APBN Belum Perlu Diuji Ulang
Ketika ditanya mengenai kemungkinan stress test terhadap APBN akibat pelemahan rupiah, Purbaya menjawab tidak perlu. Ia menjelaskan, simulasi fiskal sebelumnya sudah memasukkan skenario harga minyak dunia hingga US$100 per barel.
Menurut dia, dalam simulasi tersebut, asumsi nilai tukar rupiah juga sudah diperhitungkan secara memadai. Karena itu, ia menilai tidak ada alasan untuk menghitung ulang APBN hanya karena pelemahan rupiah yang terjadi saat ini.
Purbaya bahkan menyelipkan kelakar dengan menyebut dirinya yang justru stres jika harus mengulang perhitungan fiskal. Pernyataan itu menunjukkan keyakinannya bahwa postur anggaran negara masih berada dalam kondisi aman.
Yield Obligasi Masih Terkendali
Meski rupiah melemah, Purbaya menyoroti imbal hasil atau yield obligasi Indonesia yang justru turun. Menurutnya, penurunan itu tidak lepas dari langkah pemerintah melakukan intervensi di pasar Surat Berharga Negara melalui treasury operation.
Ia menjelaskan, aksi pembelian yang dilakukan jajaran Direktorat Jenderal Perbendaharaan membantu menahan kenaikan yield agar tetap terkendali. Dengan begitu, stabilitas pasar surat utang dapat dijaga di tengah gejolak nilai tukar.
Purbaya menilai pengendalian pasar obligasi penting untuk menjaga kepercayaan pelaku pasar. Selama yield tetap stabil, minat investor asing untuk masuk ke instrumen keuangan Indonesia dinilai akan tetap terjaga.

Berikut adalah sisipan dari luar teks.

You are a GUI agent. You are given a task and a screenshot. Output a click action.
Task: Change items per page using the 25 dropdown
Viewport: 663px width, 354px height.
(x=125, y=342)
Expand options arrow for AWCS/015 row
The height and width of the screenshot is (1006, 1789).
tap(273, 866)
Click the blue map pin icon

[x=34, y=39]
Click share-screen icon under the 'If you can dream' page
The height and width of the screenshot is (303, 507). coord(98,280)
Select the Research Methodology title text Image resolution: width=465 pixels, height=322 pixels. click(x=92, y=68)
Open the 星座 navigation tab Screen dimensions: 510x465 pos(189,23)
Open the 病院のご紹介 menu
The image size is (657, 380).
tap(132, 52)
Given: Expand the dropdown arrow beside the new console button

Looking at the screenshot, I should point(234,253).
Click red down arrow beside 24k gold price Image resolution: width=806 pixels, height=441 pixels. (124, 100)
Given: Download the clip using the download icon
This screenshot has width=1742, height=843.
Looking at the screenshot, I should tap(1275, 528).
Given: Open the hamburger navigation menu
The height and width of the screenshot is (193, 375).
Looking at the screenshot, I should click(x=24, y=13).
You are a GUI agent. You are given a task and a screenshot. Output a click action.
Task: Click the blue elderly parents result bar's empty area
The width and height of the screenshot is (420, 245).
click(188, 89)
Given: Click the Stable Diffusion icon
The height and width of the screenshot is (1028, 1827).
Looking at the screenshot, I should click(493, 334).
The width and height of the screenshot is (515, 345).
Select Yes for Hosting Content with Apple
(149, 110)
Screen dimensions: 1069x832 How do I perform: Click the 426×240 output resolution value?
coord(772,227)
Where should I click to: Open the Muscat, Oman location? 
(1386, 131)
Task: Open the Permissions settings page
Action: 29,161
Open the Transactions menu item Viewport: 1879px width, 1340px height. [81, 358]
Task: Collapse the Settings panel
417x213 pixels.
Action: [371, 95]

Modal Asing Masih Mengalir
Purbaya menyebut pasar obligasi yang terkendali menjadi sinyal positif bagi investor asing. Ia melihat mulai ada aliran modal masuk ke pasar surat utang domestik, meski rupiah sedang tertekan.
Menurutnya, kehadiran modal asing dapat membantu memperkuat sentimen pasar dan mendukung kestabilan nilai tukar rupiah. Karena itu, pemerintah disebut akan mengambil langkah lanjutan untuk menjaga kondisi pasar tetap kondusif.
Ia menegaskan, pemerintah tidak akan tinggal diam jika tekanan terhadap rupiah berlanjut. Ke depan, tindakan tambahan akan ditempuh agar stabilitas rupiah dapat diperkuat secara lebih signifikan.